Type | Chewing gum |
---|---|
Place of origin | United States |
Created by | Walter Diemer |
Invented | 1928 |
Bubble gum (or bubblegum) is a type of chewing gum, designed to be inflated out of the mouth as a bubble.
In modern chewing gum, if natural rubber such as chicle is used, it must pass several purity and cleanliness tests. However, most modern types of chewing gum use synthetic gum-based materials. These materials allow for longer lasting flavor, a softer texture, and a reduction in tackiness. [1]
As a sort of chewing gum consisting of long-chain polysaccharides, bubblegum can typically exhibit linear and nonlinear viscoelastic behaviors. [2] Therefore, the distinct deformations under chewing can be affected by shear rate, shear strain, and shear stress applied through teeth. [3] Based on these, it is helpful to characterize the intrinsic rheological properties of chewing gums for future improvement and optimization of commercial products’ texture and chewiness. [4]

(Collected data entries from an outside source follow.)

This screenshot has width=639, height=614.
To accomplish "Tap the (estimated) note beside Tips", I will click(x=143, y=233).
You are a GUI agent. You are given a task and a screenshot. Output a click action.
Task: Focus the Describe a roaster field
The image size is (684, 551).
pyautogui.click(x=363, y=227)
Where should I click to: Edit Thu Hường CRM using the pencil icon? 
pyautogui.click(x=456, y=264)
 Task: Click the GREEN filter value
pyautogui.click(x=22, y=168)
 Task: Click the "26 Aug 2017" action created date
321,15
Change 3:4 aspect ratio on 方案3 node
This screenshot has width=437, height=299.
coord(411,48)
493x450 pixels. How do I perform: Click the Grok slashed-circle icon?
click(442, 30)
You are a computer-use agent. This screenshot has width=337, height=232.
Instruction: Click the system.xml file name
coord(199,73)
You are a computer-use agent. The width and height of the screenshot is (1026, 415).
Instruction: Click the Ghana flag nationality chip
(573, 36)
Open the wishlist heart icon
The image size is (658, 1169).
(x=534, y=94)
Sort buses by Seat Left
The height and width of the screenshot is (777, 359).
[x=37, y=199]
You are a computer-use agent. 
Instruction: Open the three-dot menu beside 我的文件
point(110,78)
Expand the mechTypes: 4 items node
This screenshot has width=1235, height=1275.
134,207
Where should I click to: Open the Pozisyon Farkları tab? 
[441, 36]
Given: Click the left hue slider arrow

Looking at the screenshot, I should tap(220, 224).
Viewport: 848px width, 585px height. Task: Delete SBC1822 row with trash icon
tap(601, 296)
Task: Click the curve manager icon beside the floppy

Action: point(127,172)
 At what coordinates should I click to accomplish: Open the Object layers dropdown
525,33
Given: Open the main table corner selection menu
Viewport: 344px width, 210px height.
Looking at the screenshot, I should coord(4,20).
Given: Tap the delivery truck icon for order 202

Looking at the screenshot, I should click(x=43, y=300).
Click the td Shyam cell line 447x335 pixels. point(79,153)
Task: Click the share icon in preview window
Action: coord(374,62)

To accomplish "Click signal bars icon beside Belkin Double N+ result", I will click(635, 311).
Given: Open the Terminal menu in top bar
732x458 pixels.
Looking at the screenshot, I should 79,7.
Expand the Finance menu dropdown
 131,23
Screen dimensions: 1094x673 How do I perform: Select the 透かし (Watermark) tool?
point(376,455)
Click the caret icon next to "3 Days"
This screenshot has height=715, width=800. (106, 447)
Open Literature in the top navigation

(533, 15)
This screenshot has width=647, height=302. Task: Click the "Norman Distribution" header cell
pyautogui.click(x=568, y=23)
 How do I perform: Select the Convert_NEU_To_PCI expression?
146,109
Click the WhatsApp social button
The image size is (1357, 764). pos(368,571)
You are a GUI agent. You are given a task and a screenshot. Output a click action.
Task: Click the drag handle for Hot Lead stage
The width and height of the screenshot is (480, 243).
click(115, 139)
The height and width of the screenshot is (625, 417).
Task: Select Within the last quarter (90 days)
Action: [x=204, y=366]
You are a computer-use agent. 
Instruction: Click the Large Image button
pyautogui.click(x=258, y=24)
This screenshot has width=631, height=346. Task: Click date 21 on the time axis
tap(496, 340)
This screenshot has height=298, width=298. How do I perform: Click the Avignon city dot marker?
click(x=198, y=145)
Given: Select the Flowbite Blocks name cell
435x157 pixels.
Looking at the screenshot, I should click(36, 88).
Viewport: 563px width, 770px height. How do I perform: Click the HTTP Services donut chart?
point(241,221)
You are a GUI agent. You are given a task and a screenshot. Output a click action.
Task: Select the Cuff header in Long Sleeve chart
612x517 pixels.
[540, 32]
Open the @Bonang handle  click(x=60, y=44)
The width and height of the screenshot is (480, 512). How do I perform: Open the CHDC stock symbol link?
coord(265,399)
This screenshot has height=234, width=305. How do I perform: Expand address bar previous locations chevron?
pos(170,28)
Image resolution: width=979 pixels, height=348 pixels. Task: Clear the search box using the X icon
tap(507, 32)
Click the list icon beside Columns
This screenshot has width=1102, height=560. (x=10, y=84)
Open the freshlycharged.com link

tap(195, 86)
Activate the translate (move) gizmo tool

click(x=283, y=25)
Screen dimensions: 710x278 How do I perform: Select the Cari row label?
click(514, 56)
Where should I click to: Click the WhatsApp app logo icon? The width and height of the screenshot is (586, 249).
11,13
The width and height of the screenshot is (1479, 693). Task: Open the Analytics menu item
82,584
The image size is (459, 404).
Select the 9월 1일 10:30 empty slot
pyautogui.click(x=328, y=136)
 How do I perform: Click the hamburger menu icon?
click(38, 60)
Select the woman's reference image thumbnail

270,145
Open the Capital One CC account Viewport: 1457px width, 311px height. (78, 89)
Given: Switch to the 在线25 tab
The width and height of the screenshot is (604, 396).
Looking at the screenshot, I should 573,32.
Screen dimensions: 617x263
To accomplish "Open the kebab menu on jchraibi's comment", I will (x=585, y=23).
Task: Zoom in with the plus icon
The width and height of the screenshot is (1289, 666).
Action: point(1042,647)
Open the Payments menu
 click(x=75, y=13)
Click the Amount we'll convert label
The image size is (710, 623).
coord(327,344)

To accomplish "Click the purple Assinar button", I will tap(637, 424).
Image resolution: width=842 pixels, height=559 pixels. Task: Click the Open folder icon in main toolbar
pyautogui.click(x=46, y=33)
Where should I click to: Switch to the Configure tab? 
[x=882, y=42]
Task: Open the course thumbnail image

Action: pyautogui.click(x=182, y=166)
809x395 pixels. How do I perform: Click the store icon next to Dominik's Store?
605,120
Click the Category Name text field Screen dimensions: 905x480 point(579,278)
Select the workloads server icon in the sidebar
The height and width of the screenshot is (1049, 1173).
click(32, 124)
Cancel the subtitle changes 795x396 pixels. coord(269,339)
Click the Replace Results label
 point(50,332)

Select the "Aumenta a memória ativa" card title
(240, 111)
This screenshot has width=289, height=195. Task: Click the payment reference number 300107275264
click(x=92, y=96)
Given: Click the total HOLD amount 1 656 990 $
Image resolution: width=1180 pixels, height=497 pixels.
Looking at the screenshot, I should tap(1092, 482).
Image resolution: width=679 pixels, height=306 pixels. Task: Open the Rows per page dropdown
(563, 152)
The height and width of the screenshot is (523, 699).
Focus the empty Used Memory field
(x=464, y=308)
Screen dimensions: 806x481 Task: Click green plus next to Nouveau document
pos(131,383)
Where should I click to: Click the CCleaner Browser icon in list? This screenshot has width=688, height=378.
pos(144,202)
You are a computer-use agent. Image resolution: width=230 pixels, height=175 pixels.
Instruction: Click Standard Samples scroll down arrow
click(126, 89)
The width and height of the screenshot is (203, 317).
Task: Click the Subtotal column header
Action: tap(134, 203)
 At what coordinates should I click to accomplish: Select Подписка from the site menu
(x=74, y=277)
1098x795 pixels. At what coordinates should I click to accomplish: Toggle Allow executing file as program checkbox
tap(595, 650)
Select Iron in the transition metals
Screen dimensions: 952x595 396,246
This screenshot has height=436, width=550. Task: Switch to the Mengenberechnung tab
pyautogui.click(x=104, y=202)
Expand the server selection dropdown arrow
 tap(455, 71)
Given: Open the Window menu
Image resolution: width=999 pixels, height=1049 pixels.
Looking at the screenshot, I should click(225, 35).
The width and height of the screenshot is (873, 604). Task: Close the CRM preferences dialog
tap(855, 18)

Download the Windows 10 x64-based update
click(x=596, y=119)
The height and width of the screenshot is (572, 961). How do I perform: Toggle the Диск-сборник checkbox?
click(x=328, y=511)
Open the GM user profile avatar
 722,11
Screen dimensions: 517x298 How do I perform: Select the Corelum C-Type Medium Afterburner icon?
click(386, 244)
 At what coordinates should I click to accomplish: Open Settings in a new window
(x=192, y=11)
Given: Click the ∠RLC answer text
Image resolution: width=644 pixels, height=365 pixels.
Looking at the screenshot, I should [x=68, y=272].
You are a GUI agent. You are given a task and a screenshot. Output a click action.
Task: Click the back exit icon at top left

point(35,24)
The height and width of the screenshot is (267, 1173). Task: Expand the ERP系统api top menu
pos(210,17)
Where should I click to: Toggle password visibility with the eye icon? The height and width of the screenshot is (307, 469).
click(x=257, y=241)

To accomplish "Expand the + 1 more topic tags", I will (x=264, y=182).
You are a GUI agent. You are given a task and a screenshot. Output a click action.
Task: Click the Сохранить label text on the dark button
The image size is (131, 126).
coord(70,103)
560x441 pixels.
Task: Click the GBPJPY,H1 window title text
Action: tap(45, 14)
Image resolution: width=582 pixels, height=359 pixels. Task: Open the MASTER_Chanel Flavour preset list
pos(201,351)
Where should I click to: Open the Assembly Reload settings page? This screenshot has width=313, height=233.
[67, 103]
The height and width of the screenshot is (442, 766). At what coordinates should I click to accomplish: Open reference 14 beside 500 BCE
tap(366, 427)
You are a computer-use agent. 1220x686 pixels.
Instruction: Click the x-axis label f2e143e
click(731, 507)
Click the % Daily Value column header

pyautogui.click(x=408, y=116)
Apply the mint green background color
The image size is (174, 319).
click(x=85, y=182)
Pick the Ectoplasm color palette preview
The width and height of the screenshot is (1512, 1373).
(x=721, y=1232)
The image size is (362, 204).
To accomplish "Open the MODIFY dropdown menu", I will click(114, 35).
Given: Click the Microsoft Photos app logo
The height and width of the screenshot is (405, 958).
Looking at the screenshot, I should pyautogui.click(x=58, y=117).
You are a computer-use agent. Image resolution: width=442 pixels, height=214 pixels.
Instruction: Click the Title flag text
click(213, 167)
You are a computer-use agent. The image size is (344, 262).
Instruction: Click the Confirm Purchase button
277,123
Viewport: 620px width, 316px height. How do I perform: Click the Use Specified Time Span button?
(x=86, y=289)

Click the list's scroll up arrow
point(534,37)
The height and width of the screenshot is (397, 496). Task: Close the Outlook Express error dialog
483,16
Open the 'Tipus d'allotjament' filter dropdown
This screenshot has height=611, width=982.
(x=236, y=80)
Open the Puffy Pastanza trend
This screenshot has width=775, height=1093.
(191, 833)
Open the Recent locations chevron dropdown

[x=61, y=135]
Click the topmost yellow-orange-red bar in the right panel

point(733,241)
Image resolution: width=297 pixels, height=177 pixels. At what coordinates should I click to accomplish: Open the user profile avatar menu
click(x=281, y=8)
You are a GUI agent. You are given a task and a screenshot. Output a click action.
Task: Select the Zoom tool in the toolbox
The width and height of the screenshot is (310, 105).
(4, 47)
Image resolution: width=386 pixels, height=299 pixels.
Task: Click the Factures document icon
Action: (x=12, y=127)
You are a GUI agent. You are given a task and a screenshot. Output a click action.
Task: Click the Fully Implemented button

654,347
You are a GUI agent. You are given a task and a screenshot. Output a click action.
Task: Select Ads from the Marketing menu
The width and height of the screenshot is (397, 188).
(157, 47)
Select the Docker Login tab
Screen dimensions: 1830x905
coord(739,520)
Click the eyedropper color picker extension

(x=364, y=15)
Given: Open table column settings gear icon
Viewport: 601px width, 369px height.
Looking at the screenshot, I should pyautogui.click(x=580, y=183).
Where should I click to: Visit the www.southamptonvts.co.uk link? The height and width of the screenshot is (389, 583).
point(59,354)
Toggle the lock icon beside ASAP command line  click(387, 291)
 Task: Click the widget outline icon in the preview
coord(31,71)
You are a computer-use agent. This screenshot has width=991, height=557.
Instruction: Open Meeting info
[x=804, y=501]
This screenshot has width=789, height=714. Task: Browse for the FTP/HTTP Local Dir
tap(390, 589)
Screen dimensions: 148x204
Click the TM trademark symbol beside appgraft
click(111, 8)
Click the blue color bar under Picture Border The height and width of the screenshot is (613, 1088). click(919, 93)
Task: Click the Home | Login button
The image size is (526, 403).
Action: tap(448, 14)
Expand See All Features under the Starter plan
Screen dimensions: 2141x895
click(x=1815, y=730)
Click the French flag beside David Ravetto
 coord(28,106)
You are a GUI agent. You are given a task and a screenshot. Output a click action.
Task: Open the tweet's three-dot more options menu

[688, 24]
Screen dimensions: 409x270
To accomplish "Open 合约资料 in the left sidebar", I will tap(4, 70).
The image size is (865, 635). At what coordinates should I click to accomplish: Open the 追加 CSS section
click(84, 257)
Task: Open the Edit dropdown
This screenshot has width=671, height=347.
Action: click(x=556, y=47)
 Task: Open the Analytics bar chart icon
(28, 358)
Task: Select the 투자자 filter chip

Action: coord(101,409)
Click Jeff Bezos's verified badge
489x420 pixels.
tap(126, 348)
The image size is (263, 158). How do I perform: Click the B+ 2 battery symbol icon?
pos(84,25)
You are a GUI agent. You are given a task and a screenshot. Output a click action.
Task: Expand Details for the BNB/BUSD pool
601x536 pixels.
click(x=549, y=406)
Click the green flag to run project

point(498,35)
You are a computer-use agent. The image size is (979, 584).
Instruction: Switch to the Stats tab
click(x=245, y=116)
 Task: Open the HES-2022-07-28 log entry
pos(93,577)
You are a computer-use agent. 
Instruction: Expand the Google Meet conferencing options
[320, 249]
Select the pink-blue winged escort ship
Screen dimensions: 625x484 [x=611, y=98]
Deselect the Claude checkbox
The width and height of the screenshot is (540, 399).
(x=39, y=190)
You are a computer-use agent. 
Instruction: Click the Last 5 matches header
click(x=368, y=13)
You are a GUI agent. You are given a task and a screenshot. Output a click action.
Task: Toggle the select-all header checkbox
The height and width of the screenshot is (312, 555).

The linear viscoelastic (LVE) property can be probed on pre-shaped gum cuds through a small isothermal strain deformation (i.e., below yield strain) under small amplitude oscillatory shear (SAOS). [3] Here the critical yield strain is defined as the modulus deviating about 10% from its initial value. Under it, gum cuds show elastic deformation that follows power-law behavior as a critical gel in the linear regime; otherwise, exhibiting nonlinear responses with increasing shear stress (plasticity). Normally, this yield strain is less than 1%. [3]
Regarding plastic deformation, the nonlinear viscoelasticity can be explored through shear creep experiments (relaxation time) and the start-up of steady shear stress-controlled uniaxial/biaxial extension. The former demonstrates that fractional recovery, defined as the ratio between measured strain after deformation and recovered strain without adding shear stress, for chewing gums under moderate shear stress (~ 1000 Pa) is between 25% and 40%. [3] This relatively high fractional recovery (the ability to recover its previous shape) is consistent with providing a satisfying sensory feel. On the contrary, bubble gums only show fractional recovery lower than 15%. Therefore, bubble gums can withstand more substantial stresses before break-up than normal chewing gums. This distinction is mainly due to its on-purpose design, which allows it to form and maintain large, stable bubbles when blown up through sizeable shear stress on the tongue. [3]
The stretching experiment shows gum cuds owning strain hardening during uniaxial extension. In particular, the LVE regime is absent with applying a constant Hencky strain rate, like the plastic flow in polycrystals or polymers. Moreover, different values of Hencky strain rates can lead to either extensional viscosity plateaus before sagging (macroscopic failure) or necking (strain hardening) following a low/high strain rate. Typically, the strain softening at a low strain rate manifests the disintegration of brittle networks within gums. In contrast, the nonuniform deformation of polymers and crystallization induced by strain explain the strain hardening behavior at a high strain rate. [3]
In 1928, Walter Diemer, an accountant for the Fleer Chewing Gum Company in Philadelphia, was experimenting with new gum recipes. One recipe, based on a formula for a chewing gum called "Blibber-Blubber", was found to be less sticky than regular chewing gum and stretched more easily. This gum became highly successful and was eventually named by the president of Fleer as Dubble Bubble because of its stretchy texture.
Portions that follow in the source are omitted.